#67: Project summary shows admin username
Issue revisions
- new by Manuel Pichler at 2009-M-02 7:12
- assigned by Manuel Pichler at 2009-M-02 20:21
- closed by Manuel Pichler at 2009-M-03 21:06
- assigned by Manuel Pichler at 2009-M-05 21:24
- closed by Manuel Pichler at 2009-M-05 21:31
| Type |  enhancement |
|---|---|
| State |  closed |
| Priority |  urgent |
| Resolution |  fixed |
| Assigned to | Manuel Pichler |
| Scheduled for | |
| Affected versions | 0.1-alpha, Latest SVN |
| Affected components | Core |
| Last change | Thursday 5 March 2009 21:31:08 UTC by Manuel Pichler |
Short description
The project summary shows the username of the admin user.
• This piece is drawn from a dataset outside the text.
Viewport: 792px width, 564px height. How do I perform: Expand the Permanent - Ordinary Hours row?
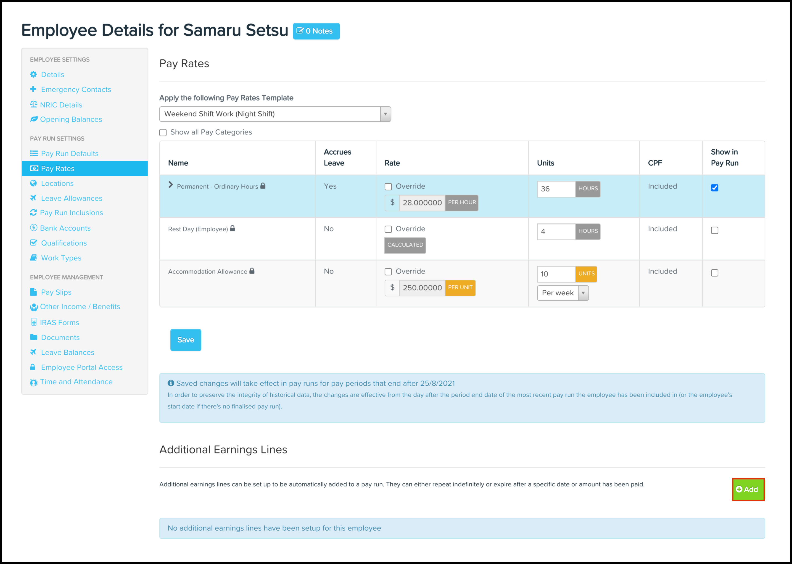click(170, 185)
This should be changed, so that a possible attacker must guess both components username and password.
Steps to reproduce
Click on the "The project" link
Expected behavior
The section Administrators shows admin's screen name.
Actual behavior
The section Administrators shows more or less the admin's login.
Manuel Pichler at Tuesday 3 March 2009 21:06:57 UTC
I have closed this issue, because the user screen name is an optional, a fact that I wasn't aware of, and so there is no other field to identify a project admin.
Manuel Pichler at Thursday 5 March 2009 21:24:02 UTC
Reopened after a short clarification talk with kore.
Manuel Pichler at Thursday 5 March 2009 21:31:08 UTC
This bug was fixed in svn revision #1028.